→ **TASK DIRECTIONS**
Which lines of the records below contain the word "address"? Report each of them in full.

→ **MATERIALS PROVIDED**

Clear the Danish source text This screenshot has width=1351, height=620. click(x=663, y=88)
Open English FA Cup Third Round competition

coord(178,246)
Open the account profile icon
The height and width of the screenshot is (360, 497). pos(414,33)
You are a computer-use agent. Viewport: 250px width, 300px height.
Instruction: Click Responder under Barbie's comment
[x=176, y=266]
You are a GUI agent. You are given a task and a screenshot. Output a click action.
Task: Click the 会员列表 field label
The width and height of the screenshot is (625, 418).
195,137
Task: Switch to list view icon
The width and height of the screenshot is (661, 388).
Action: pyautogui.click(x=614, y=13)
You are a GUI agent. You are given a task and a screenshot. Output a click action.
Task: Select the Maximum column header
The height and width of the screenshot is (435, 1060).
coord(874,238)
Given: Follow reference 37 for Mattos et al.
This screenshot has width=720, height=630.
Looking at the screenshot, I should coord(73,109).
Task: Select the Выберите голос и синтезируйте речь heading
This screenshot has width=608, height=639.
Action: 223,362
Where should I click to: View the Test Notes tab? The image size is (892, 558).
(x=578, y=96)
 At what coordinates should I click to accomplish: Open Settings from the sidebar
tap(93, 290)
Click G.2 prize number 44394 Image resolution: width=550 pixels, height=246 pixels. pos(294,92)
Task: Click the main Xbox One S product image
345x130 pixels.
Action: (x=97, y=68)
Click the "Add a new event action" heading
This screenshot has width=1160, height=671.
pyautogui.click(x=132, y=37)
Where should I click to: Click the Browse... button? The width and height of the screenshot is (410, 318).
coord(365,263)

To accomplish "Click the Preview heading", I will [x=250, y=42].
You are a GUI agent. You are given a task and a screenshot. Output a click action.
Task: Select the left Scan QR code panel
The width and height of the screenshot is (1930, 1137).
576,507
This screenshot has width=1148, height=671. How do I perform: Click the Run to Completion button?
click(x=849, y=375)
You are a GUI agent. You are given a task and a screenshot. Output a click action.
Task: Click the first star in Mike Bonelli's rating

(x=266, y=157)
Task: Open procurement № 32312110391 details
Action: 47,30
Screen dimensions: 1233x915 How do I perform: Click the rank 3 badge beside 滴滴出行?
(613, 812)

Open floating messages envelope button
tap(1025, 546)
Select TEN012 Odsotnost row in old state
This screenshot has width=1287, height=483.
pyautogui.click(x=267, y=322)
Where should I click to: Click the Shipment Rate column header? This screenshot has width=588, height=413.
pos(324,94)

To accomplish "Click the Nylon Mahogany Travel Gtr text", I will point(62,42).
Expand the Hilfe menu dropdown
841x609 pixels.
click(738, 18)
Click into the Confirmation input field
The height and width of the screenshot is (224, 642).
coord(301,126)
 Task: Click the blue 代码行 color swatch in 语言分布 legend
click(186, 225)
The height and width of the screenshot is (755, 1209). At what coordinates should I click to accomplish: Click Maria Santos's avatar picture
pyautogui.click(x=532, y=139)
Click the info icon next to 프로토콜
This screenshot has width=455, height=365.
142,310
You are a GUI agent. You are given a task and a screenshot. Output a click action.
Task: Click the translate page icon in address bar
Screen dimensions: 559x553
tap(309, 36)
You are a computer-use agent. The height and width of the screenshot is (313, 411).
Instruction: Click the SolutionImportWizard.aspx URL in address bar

→ **ANSWER BELOW**
Task: Click the translate page icon in address bar
Instruction: Click the SolutionImportWizard.aspx URL in address bar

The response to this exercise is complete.